Washington, debating whether to risk his fame by endorsing the dubious idea of a constitutional convention in 1787, told a friend, “To see this country happy is so much the wish of my soul, nothing on this side of Elysium can be placed in competition with it.”

For some women this kind of fame could be a stimulant. But it could also be a beast in the jungle, almost an evil spirit. This was especially true of Abigail Adams, who had to endure years of agonizing loneliness while her husband pursued diplomatic fame in Europe.

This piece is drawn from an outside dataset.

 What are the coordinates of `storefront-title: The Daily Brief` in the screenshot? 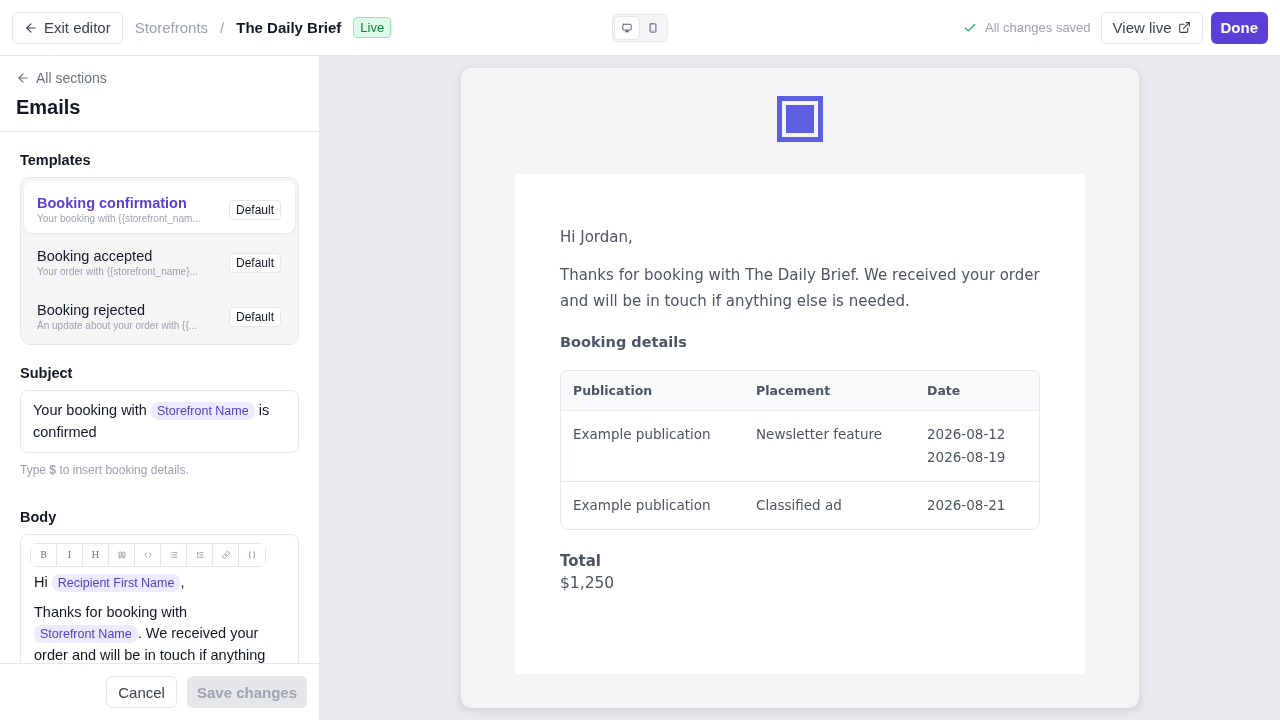 It's located at (289, 28).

Even worse was Elizabeth Hamilton’s ordeal when her husband defended his fame as the creator of the new nation’s financial system by making a public confession of his infidelity with a Philadelphia temptress.

When we explore the wives’ influence on these famous lives, we discover evidence so strong, it can easily be asserted in some cases—that of John Adams, for instance—that the great man would never have earned his place on fame’s ladder without the woman at his side. The same conclusion is even more true for James Madison. While Martha Washington destroyed all but a handful of the personal letters she exchanged with George, there is evidence that she was by no means a mere fellow-traveler on Washington’s journey to fame.

Knowing and understanding the women in their lives adds pathos and depth to the public dimensions of the founding fathers’ political journeys. We do them no dishonor when we explore how often public greatness emerged in spite of personal pain and secret disappointment. Far from diminishing these men and women, an examination of their intimate lives will enlarge them for our time. In their loves and losses, their hopes and fears, they are more like us than we have dared to imagine.